INSTRUCTION A -> From the text on the 2002 torture memos, can you pull out word for word the passage starting with "For the record, and" and going on through "25, 2002, lawofwar.org)."?
INSTRUCTION B -> Can you carry the piece on the Bush administration's 2002 torture memos forward from its last sentence?

-- start of TEXT --

For the record, and in the way of background information, “On January 18, 2002, President George Bush (the decision is referenced in the Gonzales Memo of 25 January, 2002) made a presidential decision that captured members of Al Quaeda and the Taliban were unprotected by the Geneva POW Convention. That decision was preceded by a Memorandum dated January 9, 2002, submitted to William J Haynes II, General Counsel to the Department of Defense, by the Department of Justice's Office of Legal Counsel (which provides legal counsel to the White House and other executive branch agencies) and written by Deputy Assistant Attorney General John Yoo and Special Counsel Robert J. Delahunty” (The Alberto Gonzales Memo January 25, 2002, lawofwar.org).
As one source writes:
Mr. Bybee and Mr. Yoo approved a roster of techniques that included waterboarding and prolonged sleep deprivation. They asserted that interrogators would be on solid legal ground unless they acted with “specific intent” to inflict “severe pain,” which they defined as pain equivalent to “death, organ failure or serious impairment of bodily functions.” They also made the breathtaking argument -- later repudiated by a successor in the Bush Justice Department -- that the president, as commander in chief during a time of war, was essentially unconstrained by law in ordering measures he deemed necessary to protect the country (Editorial, Washingtonpost.com, February, 23, 2010).
At the end of the day, most legal analysts agreed that the Bush administration orders of January and February 2002, the “Torture Memos”, which denied Geneva Convention protection to captured members of the Taliban and Al Qaeda were inherently flawed.
As a direct consequence, the acts carried out in furtherance of those orders, if themselves violations might well have constituted war crimes.
Photo Source: (John C. Yoo, a former lawyer for the Justice Department; Photo/Melissa Golden/Getty). “WASHINGTON — Large batches of e-mail records from the Justice Department lawyers who worked on the 2002 legal opinions justifying the Bush administration’s brutal interrogation techniques are missing, and the Justice Department told lawmakers Friday that it would try to trace the disappearance. At a Senate Judiciary Committee hearing, Senator Patrick J. Leahy, the Vermont Democrat who leads the panel, angrily demanded to know what had happened to the e-mail files, and he noted that the destruction of government records, including official e-mail messages, was a criminal offense. . . . But it discovered that many e-mail messages to and from John C. Yoo, who wrote the bulk of the legal opinions for the Justice Department’s Office of Legal Counsel, were missing. . . . “We were told that most of Yoo’s e-mail records had been deleted and were not recoverable,” officials from the Office of Professional Responsibility said in the footnote,” Eric Lichblau, Justice Dept. Reveals More Missing E-Mail Files, Washingtonpost.com, February 26, 2010).

-- end of TEXT --
-- start of DATA LINES --

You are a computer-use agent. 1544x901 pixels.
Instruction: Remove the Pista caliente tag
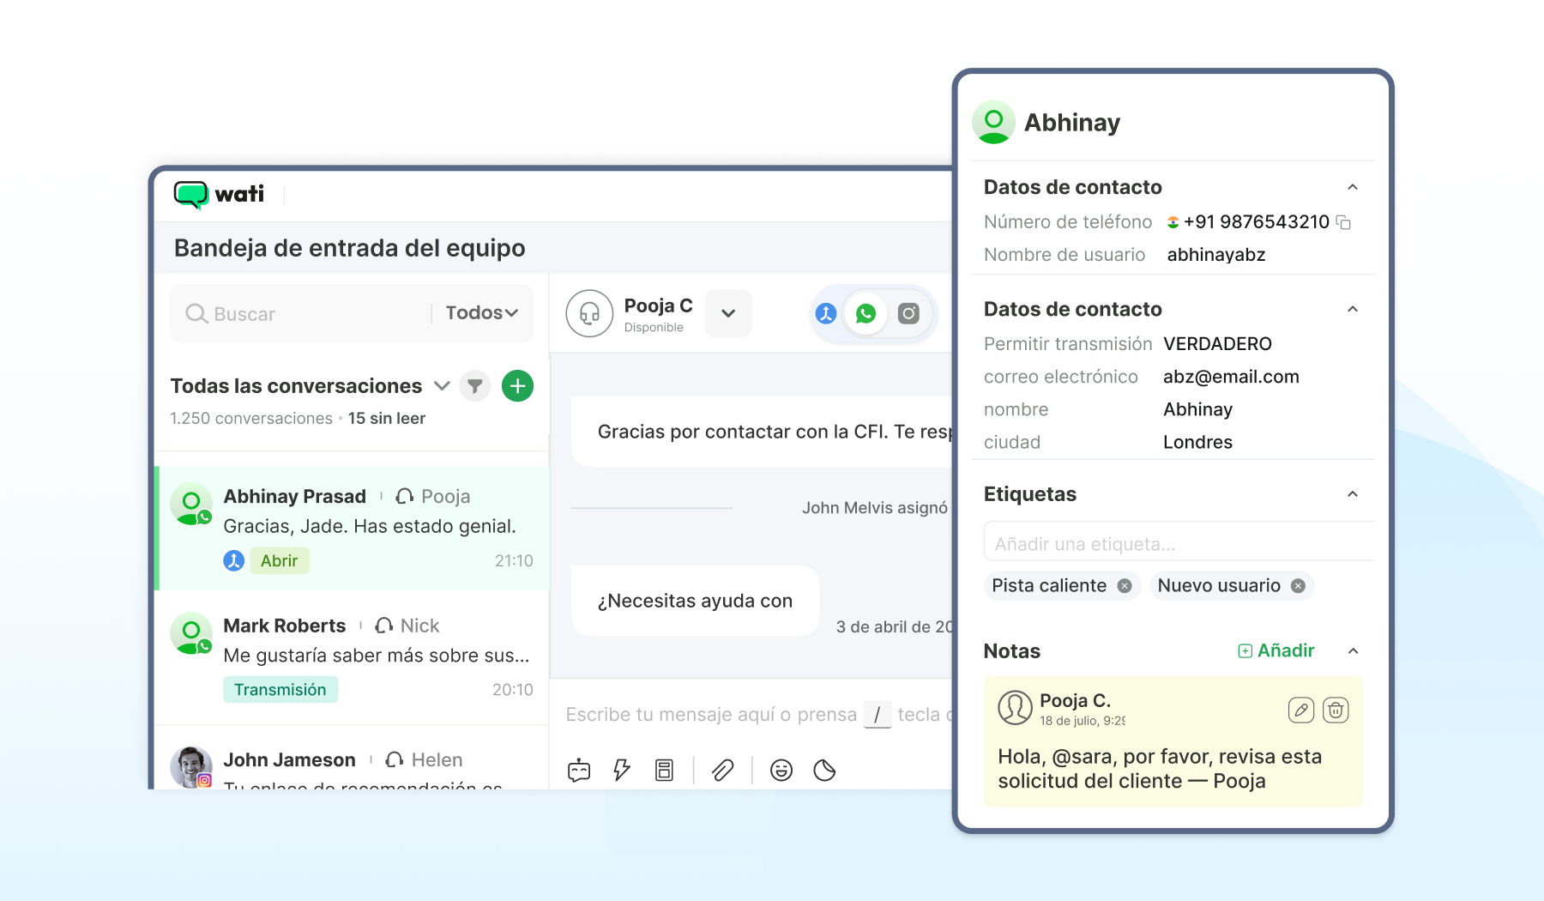[1125, 586]
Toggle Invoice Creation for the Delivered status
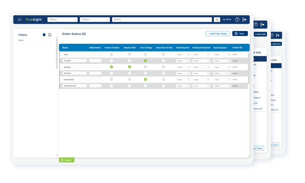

-- end of DATA LINES --

FINAL ANSWER A ->
For the record, and in the way of background information, “On January 18, 2002, President George Bush (the decision is referenced in the Gonzales Memo of 25 January, 2002) made a presidential decision that captured members of Al Quaeda and the Taliban were unprotected by the Geneva POW Convention. That decision was preceded by a Memorandum dated January 9, 2002, submitted to William J Haynes II, General Counsel to the Department of Defense, by the Department of Justice's Office of Legal Counsel (which provides legal counsel to the White House and other executive branch agencies) and written by Deputy Assistant Attorney General John Yoo and Special Counsel Robert J. Delahunty” (The Alberto Gonzales Memo January 25, 2002, lawofwar.org).

FINAL ANSWER B ->
More importantly, as earlier observed by the constitutional law expert Bruce Ackerman,
During the long years that the Justice Department was investigating Jay S. Bybee and John C. Yoo, it was tempting to view the torture memos as if they were momentary aberrations in the life of the modern presidency. But in clearing the Bush administration lawyers who authored the memos of all charges of unprofessional conduct, the department invites future John Yoos to rubber-stamp future presidential abuses at moments of (real or imagined) crisis. The torture memos are an entirely predictable product of an institutional set-up that puts the meaning of national security law at the mercy of a politicized Office of Legal Counsel and a super-politicized legal staff in the White House. There is a compelling need to reform that structure (Bruce Ackerman, Washingtonpost.com, February 23, 2010).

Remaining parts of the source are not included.